Funds will be directed to vulnerable countries afflicted by climate change. Reuters

Geneva’s ambitions of hosting a new United Nations climate fund have been dashed by a decision to house the environmental centre in South Korea.

The decision to base the permanent secretariat of the Green Climate Fund (GCF)  in the Asian state was taken in Seoul on Saturday. The fund plans to gather $100 billion (SFr92 billion) of aid by 2020 to help developing countries  counter the negative consequences of climate change.

The 24-head steering committee, made up of representatives of both industrial and developing nations, will now meet in the Korean city of Songdo.

Geneva had hoped to add another illustrious jewel to its list of UN departments and environmental agencies, but was facing stiff competition – not only from Korea, but also Germany, Mexico, Poland and Namibia.

The Swiss city has already built up an impressive array of environmental non-governmental organisations (NGOs), such as the secretariat of the Global Framework of Climate Services, the secretariat of the Intergovernmental Panel on Climate Change (IPCC) and the headquarters of the World Meteorological Organization (WMO).

Birth of an idea

Arnold Schwarzenegger’s non-profit environmental group R20 was the latest addition to International Geneva’s burgeoning green hub this year.

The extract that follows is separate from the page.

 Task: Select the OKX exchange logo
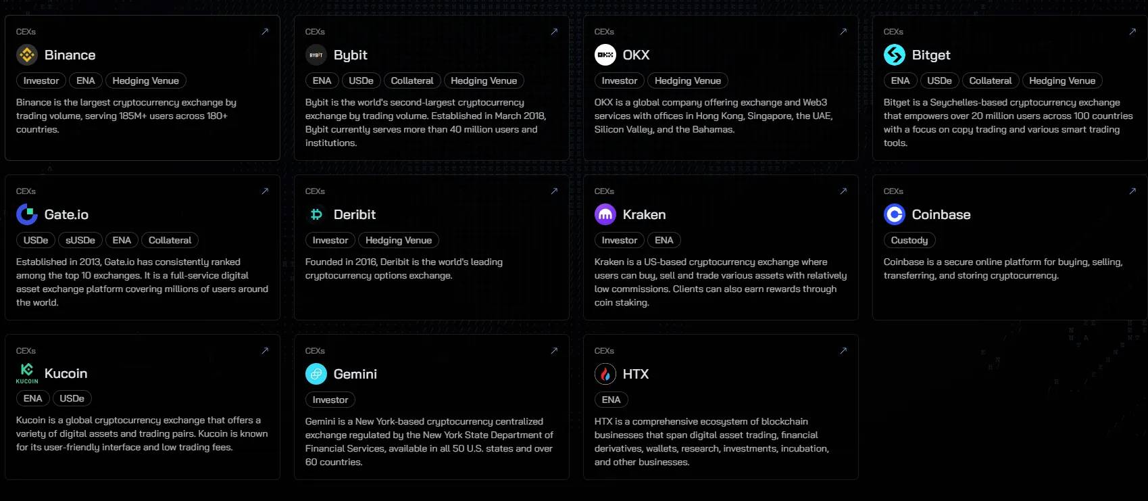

Swiss Environment Minister Doris Leuthard had backed Switzerland to host the GCF at the first meeting of its steering committee in Geneva in August.

The establishment of the fund was agreed at the end of 2011 during the 194-nation climate talks in Durban, South Africa.

The decision to base the GCF in Korea needs to be ratified by the UN climate conference in Doha at the end of the year, but this is considered to be a formality.

Environment:

World Meteorological Organization (WMO), the secretariat of the Intergovernmental Panel on Climate Change (IPCC), the Global Earth Observation Initiative, the secretariat of the Global Framework for Climate Services, Environment Management Group, regional office of the United Nations Environment Programme (UNEP) and the secretariats of the Basel Convention on the Control of Transboundary Movements of Hazardous Waste, the Rotterdam Convention on the Prior Informed Consent, Procedure for Certain Hazardous Chemicals and Pesticides in International Trade, and the Stockholm Convention on Persistent Organic Pollutants.

WWF and the International Union for Conservation of Nature (IUCN) also have their headquarters in nearby Gland.

Other organisations active in the financing of climate measures: the World Bank and the UN Development Programme.